▶ **EXERCISE REQUIREMENTS**:
Leaving out every line that comes before the one containing "This screenshot has width=369, height=165.", output the rest of the records exactly, the final line included.

▶ **LISTED ENTRIES**:
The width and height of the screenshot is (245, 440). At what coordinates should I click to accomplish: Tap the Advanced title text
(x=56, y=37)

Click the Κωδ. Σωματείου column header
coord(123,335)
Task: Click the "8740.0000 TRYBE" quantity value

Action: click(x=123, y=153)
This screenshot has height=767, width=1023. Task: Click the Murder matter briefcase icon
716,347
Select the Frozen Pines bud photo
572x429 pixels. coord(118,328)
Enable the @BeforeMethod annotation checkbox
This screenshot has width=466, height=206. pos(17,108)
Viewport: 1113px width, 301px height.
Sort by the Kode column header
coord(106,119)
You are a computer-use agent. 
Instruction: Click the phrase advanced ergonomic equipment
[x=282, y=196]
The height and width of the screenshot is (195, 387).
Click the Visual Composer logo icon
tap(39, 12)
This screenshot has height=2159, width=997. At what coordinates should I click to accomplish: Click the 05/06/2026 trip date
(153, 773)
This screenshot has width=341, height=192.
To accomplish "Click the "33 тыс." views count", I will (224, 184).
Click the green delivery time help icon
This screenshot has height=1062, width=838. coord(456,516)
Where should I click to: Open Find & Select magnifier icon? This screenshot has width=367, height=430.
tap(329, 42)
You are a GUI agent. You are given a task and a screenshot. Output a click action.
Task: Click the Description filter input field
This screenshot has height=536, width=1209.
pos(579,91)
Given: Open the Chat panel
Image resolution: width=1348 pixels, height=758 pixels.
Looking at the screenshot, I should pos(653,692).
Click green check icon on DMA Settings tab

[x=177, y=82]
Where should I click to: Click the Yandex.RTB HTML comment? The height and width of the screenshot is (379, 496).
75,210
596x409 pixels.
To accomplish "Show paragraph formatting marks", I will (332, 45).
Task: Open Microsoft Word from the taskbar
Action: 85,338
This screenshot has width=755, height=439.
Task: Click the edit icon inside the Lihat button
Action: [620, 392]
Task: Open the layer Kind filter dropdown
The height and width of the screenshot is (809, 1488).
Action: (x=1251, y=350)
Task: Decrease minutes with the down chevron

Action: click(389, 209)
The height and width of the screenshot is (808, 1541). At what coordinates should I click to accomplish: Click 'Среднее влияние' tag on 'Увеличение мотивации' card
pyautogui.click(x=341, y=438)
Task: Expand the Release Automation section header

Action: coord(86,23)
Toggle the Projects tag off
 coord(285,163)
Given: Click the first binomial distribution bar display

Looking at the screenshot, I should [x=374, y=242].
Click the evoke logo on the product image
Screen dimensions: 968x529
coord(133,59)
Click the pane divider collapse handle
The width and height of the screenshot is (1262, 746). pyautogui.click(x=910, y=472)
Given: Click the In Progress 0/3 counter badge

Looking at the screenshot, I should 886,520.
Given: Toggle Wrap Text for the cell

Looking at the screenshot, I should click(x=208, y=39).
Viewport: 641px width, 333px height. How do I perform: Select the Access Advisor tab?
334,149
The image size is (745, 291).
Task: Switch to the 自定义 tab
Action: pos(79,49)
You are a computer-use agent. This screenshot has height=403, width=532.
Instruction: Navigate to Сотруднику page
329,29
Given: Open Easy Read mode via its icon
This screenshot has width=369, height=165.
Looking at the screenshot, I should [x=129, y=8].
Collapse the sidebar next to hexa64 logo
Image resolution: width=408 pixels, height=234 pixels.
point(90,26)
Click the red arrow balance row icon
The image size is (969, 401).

▶ **REPLY TO THE TASK**:
This screenshot has width=369, height=165.
Looking at the screenshot, I should [x=129, y=8].
Collapse the sidebar next to hexa64 logo
Image resolution: width=408 pixels, height=234 pixels.
point(90,26)
Click the red arrow balance row icon
The image size is (969, 401).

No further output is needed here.